SÃO PAULO, 26 de outubro de 2009 - O Indicador Serasa Experian da Qualidade de Crédito das Empresas, que avalia numa escala de 0 a 100 a qualidade de crédito do setor produtivo - quanto maior, melhor a qualidade de crédito e, portanto, menor é a probabilidade de inadimplência - registrou recuo de 0,2% no terceiro trimestre de 2009, a terceira queda trimestral consecutiva. Com isto o indicador, criado com base nos modelos estatísticos de avaliação de risco de crédito utilizados pela Serasa Experian atingiu o patamar de 95,50 no 3º trimestre de 2009, o menor deste o 1º trimestre de 2007, momento em que o indicador começou a ser calculado.

Na segmentação por porte do indicador, nota-se que o declínio observado no terceiro trimestre de 2009 deveu-se, única e exclusivamente, à deterioração do risco de crédito das micro e pequenas empresas. De fato, desde o início da crise financeira internacional, houve recuo de 0,5% no indicador deste segmento (3º trimestre de 2009 vs. 3º trimestre de 2008), ao passo que nas médias e grandes empresas, os recuos foram menores: -0,1% (médias) e -0,2% (grandes).

A maior vulnerabilidade das micro e pequenas empresas diante de cenários econômicos mais adversos e o aumento das dificuldades de acesso ao crédito enfrentado por este segmento durante vários meses após a eclosão da crise financeira internacional estão entre os fatores que contribuíram para a piora da qualidade de crédito nestas empresas.

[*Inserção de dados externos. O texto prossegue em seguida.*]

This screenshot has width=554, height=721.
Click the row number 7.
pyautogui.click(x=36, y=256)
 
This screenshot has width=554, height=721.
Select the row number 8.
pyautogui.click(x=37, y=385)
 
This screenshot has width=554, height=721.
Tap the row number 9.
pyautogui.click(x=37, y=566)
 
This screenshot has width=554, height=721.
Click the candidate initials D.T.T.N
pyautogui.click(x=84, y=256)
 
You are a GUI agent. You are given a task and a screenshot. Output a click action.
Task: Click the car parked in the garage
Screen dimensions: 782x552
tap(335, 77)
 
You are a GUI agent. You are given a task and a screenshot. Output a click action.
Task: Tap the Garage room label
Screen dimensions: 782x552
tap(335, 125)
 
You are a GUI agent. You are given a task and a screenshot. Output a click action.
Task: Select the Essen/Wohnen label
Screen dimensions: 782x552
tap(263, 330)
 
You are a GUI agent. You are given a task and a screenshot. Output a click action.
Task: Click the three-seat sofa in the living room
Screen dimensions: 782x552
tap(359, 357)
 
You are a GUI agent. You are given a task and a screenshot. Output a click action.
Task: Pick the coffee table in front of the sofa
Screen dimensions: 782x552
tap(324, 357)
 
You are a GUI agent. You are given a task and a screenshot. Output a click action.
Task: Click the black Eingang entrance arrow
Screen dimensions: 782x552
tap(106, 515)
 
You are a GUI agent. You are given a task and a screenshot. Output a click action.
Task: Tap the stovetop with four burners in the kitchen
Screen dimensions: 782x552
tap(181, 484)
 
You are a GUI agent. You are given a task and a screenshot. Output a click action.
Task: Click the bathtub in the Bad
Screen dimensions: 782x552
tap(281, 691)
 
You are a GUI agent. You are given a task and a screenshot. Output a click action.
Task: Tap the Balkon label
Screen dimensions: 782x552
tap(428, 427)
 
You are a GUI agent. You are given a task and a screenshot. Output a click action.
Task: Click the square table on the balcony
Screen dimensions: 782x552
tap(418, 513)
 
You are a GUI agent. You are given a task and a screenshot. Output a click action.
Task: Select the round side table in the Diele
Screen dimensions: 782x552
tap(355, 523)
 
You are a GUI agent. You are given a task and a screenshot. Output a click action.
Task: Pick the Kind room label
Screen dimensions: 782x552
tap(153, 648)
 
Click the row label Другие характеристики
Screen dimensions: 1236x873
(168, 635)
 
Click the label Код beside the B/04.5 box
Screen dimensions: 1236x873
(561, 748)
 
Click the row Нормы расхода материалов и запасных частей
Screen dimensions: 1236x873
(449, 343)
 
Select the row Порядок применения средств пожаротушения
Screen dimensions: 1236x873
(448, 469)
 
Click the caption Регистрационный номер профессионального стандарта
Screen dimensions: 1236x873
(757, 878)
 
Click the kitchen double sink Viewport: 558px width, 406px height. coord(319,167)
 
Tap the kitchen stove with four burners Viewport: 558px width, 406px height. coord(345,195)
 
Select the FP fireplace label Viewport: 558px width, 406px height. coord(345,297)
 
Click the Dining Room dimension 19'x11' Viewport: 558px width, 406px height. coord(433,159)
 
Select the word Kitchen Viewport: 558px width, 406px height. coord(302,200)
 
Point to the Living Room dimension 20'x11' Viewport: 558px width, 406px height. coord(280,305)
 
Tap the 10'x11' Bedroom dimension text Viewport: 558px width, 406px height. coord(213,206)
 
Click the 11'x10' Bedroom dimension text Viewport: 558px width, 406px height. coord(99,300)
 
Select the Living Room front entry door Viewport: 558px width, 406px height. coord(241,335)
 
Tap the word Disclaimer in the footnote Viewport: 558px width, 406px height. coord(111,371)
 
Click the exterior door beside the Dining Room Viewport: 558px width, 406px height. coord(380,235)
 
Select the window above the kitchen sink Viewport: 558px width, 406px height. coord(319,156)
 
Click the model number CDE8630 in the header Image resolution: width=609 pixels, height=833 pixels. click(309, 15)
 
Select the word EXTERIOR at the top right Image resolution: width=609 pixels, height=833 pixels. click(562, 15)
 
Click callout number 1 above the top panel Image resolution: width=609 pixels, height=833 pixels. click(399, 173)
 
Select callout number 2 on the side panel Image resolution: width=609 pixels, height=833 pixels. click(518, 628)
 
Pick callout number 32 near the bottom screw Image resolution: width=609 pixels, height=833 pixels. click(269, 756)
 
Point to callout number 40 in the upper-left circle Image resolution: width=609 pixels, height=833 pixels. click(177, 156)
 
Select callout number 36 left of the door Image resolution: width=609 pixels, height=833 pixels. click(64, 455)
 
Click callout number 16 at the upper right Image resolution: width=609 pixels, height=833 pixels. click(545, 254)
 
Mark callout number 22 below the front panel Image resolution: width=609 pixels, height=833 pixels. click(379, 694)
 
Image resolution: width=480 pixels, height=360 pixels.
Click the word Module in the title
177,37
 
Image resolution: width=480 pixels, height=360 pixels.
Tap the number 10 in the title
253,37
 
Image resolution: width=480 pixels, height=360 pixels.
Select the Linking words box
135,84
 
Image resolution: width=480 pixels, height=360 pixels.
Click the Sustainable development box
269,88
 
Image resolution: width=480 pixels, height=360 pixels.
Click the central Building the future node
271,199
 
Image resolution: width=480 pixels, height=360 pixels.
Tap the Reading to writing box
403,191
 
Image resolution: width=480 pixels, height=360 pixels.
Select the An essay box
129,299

Medidas recém adotadas pelo governo, tais como a implementação do Fundo Garantidor de Investimentos e o próprio movimento de recuperação econômica devem proporcionar reversão da trajetória de queda da qualidade de crédito das micros e pequenas empresas, fenômeno que já se observa no caso das médias e grandes empresas. No caso das médias empresas, o Indicador Serasa Experian da Qualidade de Crédito manteve-se estável em 98,55 no 3º trimestre de 2009 e, para as grandes empresas, houve elevação de 98,44 para 98,47 após uma seqüência de seis quedas seguidas.